TEXTO PARA REVISAR:

——————————

De un tiro en el corazón el Dr. Renée Favaloro terminaba con su gloriosa vida, el sábado 29 de julio de 2000. En una carta a De La Rúa, que ni había abierto, dejó escrito que “estoy pasando uno de los momentos más difíciles de mi vida. La Fundación [Favaloro] tiene graves problemas económico-financieros... se hace cada vez más difícil sostener nuestro trabajo diario, que como siempre se brinda a toda la comunidad sin distinción de ninguna naturaleza, con tecnología de avanzada y personal altamente calificado... Le envío una nota que destaca algunos hechos recientes... Vea cómo se me trata en el mundo, en contraste con lo que sucede en mi país. Me refiero a aquellos vinculados al quehacer médico. La mayoría de las veces un empleado de muy baja categoría de una obra social –gubernamental o no- o de PAMI ni contesta mis llamados... En este último tiempo me he transformado en un mendigo. Mi tarea es llamar, llamar y golpear puertas para recaudar algún dinero que nos permita seguir con nuestra tarea”.
Los suicidios son siempre entendidos como los efectos de una depresión (Alem, De la Torre, Favaloro), cuando el suicida es honorable, y son sospechados de falsos (Yabrán y Juancito Duarte), cuando el suicida es considerado incapaz de tener honor.

——————————

EXTRACTOS DE DATOS:
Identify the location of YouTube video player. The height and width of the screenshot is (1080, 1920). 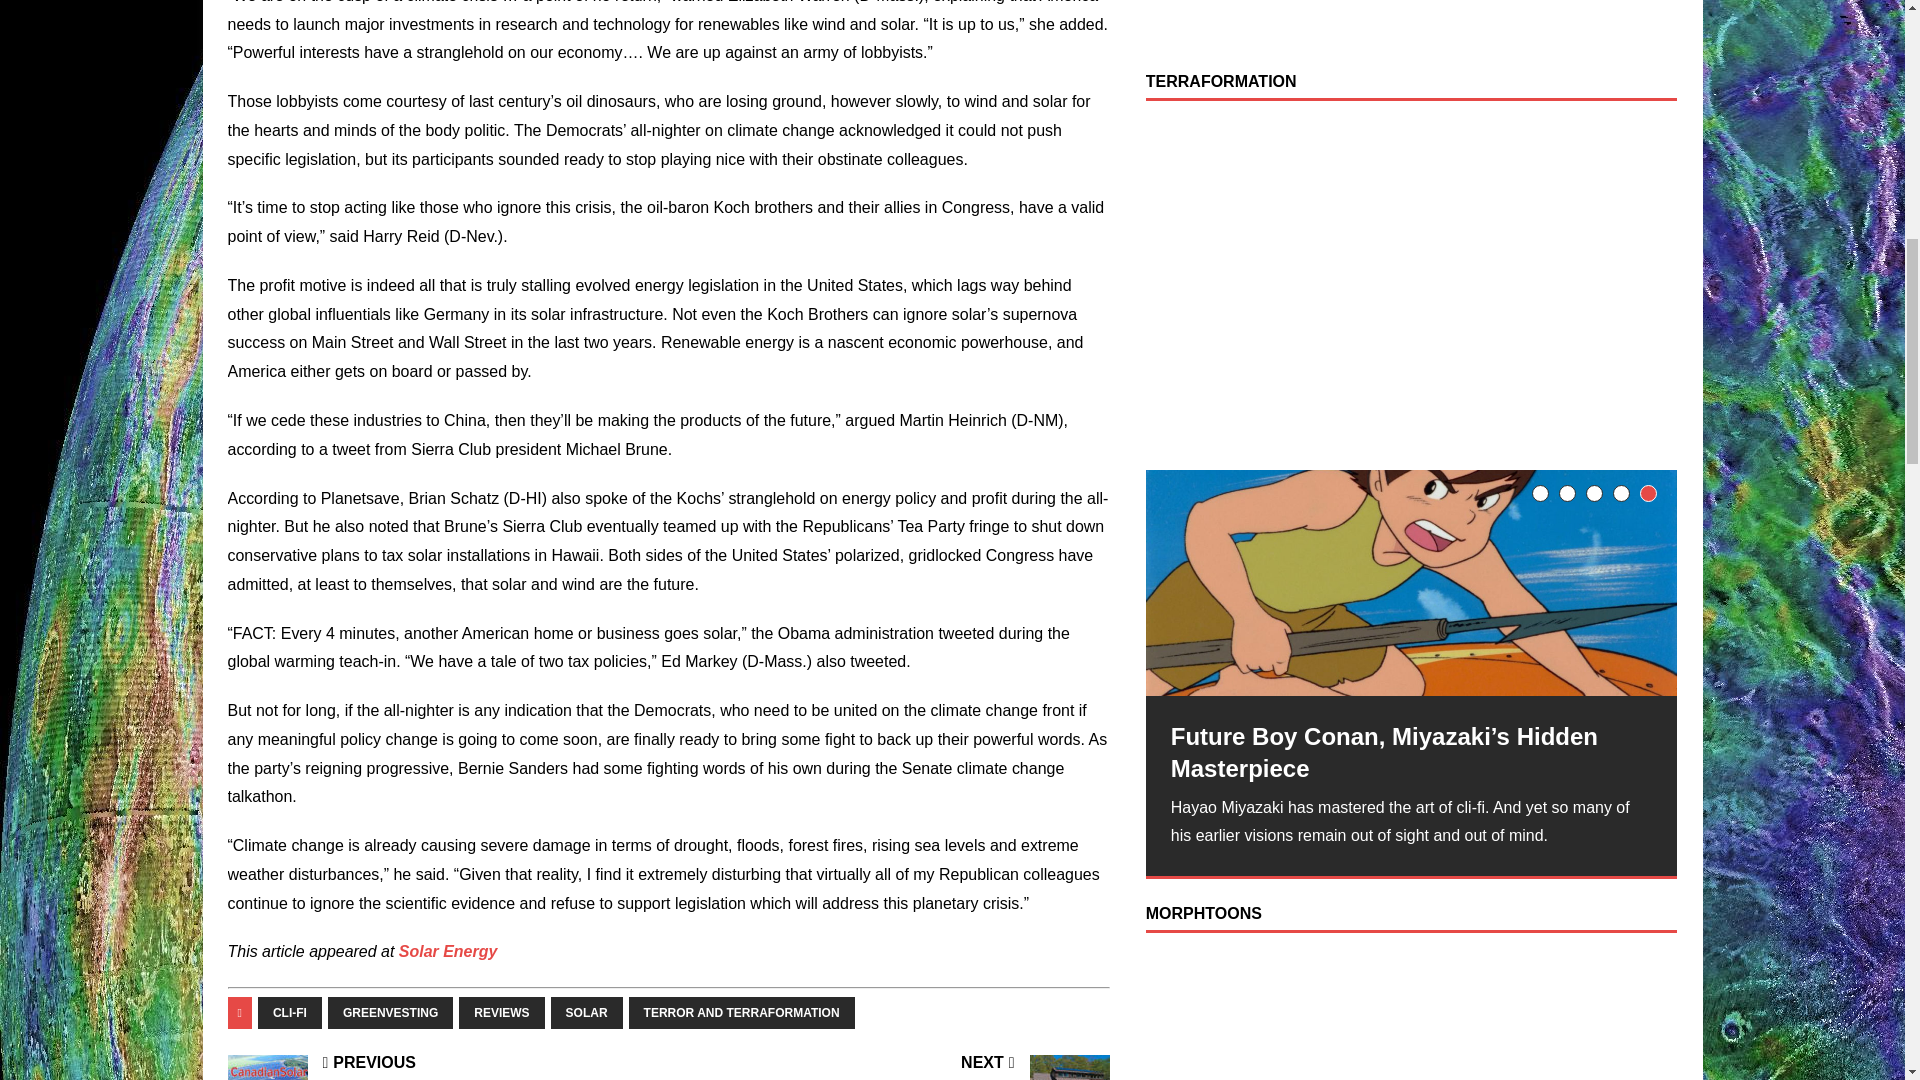
(1412, 1016).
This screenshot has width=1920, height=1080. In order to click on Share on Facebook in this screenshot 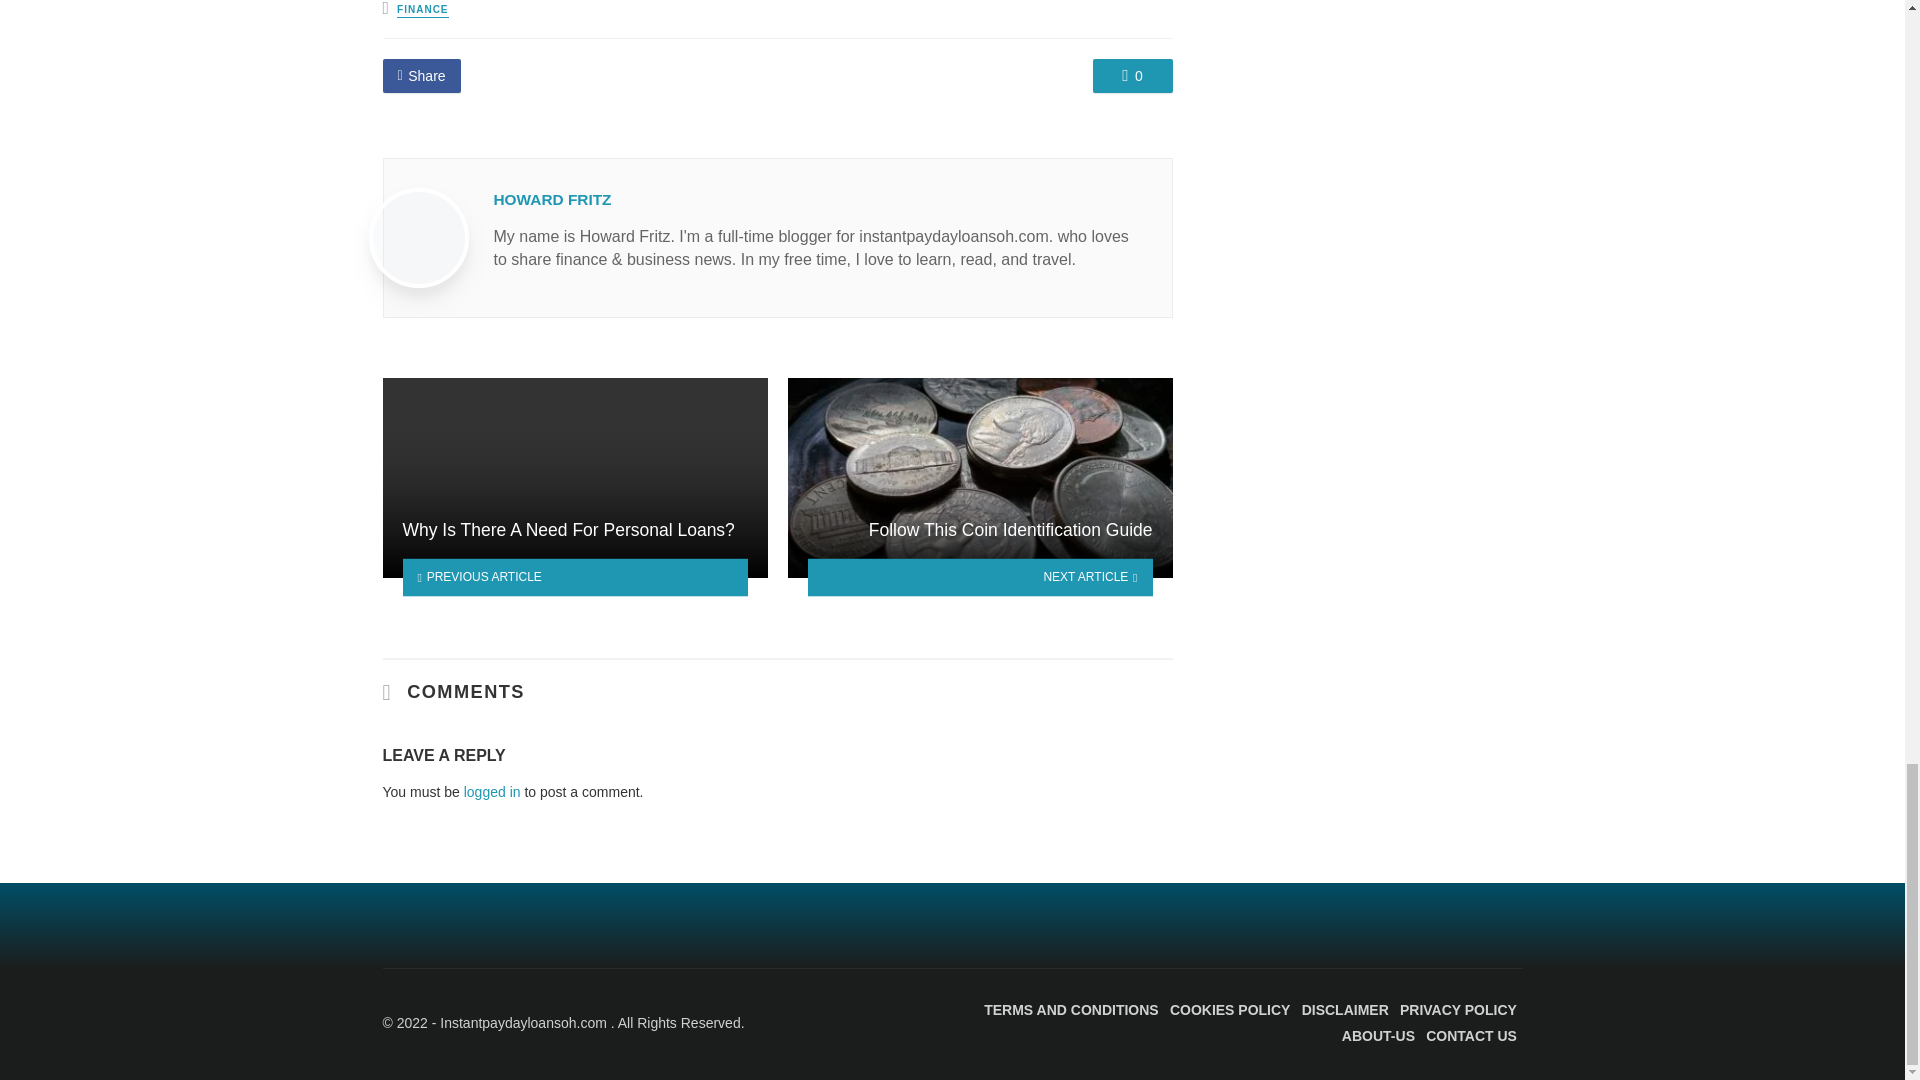, I will do `click(421, 76)`.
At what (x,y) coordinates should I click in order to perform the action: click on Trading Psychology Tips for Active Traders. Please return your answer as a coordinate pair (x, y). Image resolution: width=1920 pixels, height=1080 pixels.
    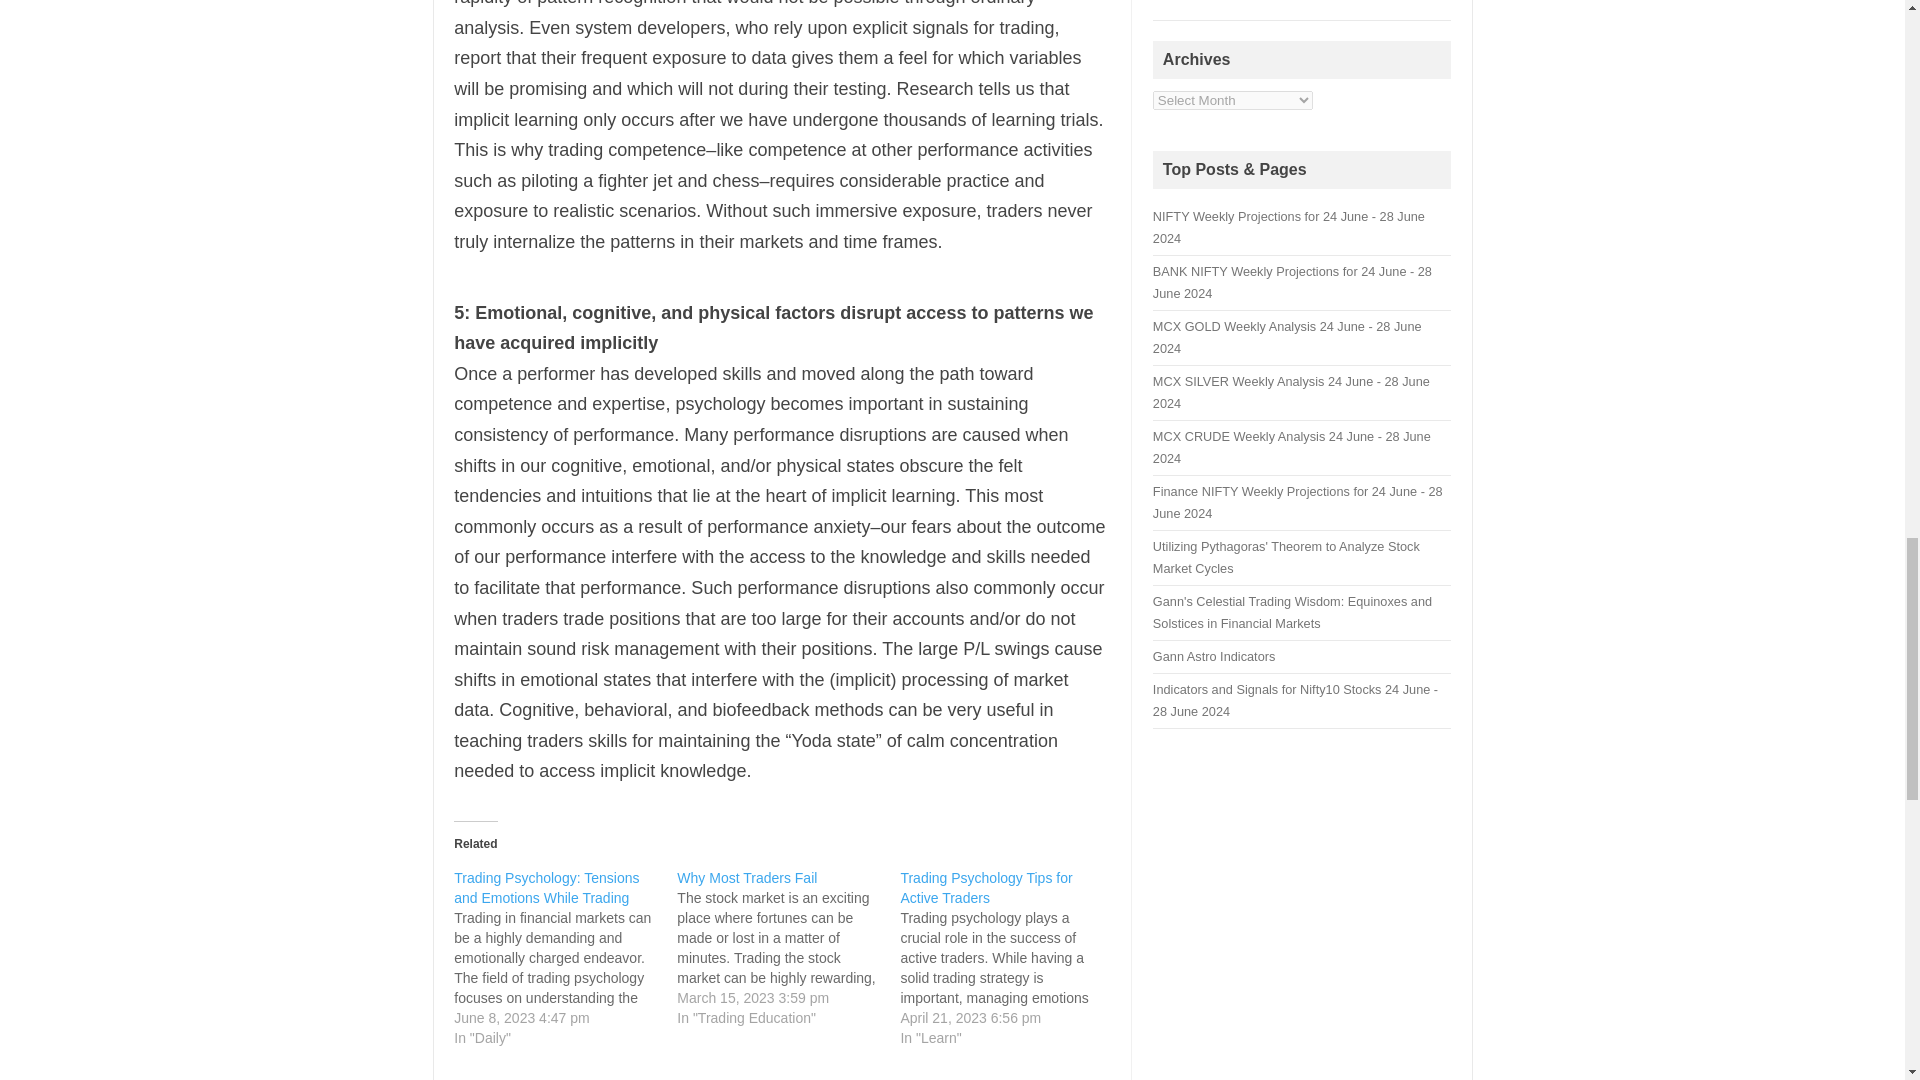
    Looking at the image, I should click on (986, 888).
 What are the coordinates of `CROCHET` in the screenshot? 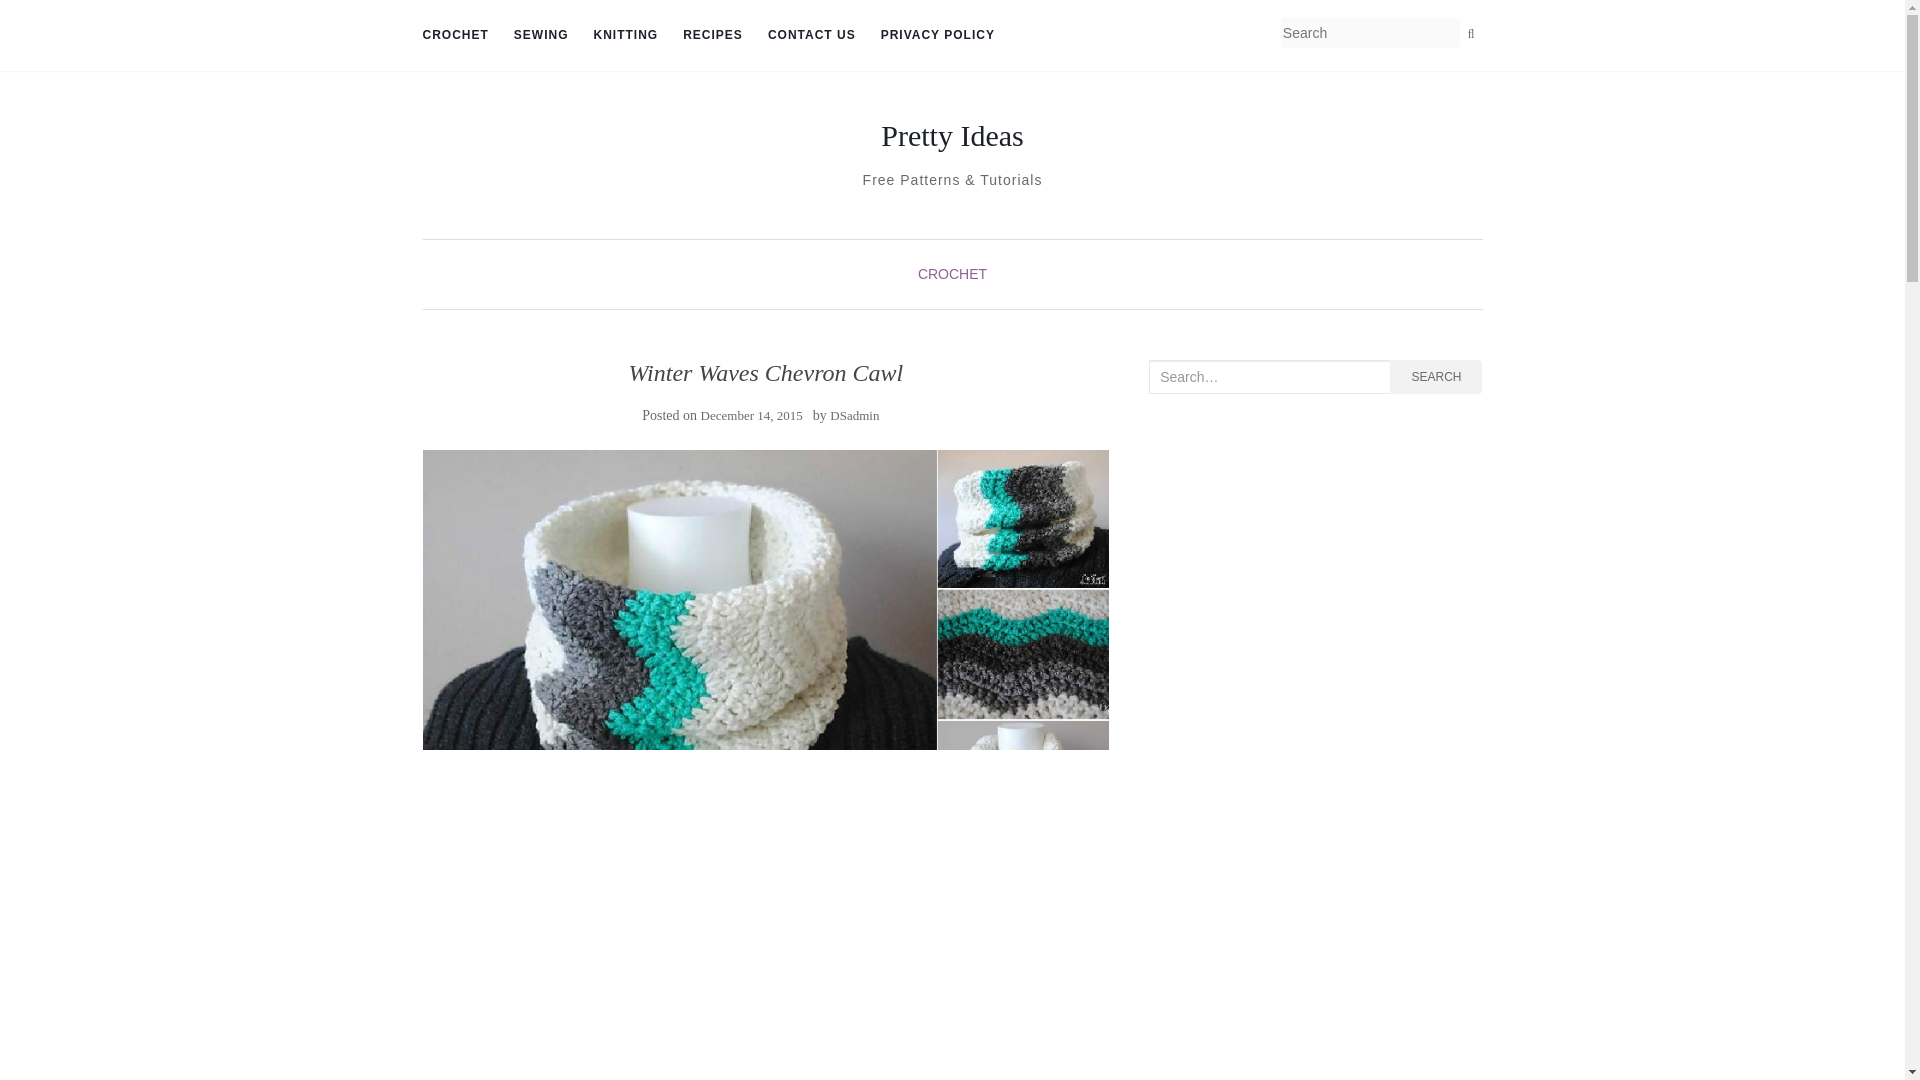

——————————

PREGUNTAS POR RESPONDER:
1) Cambia "honorable" por "respetable" en el fragmento del texto sobre Favaloro que va entre "Los suicidios son" y "de tener honor.", ambos incluidos, y escríbelo completo.
2) Enumera todos los nombres que aparecen entre paréntesis en el último párrafo del texto sobre Favaloro.
Las entradas no intervienen en esto.

RESPUESTAS DEL EJERCICIO:
1)
Los suicidios son siempre entendidos como los efectos de una depresión (Alem, De la Torre, Favaloro), cuando el suicida es respetable, y son sospechados de falsos (Yabrán y Juancito Duarte), cuando el suicida es considerado incapaz de tener honor.

2) Alem, De la Torre, Favaloro, Yabrán, Juancito Duarte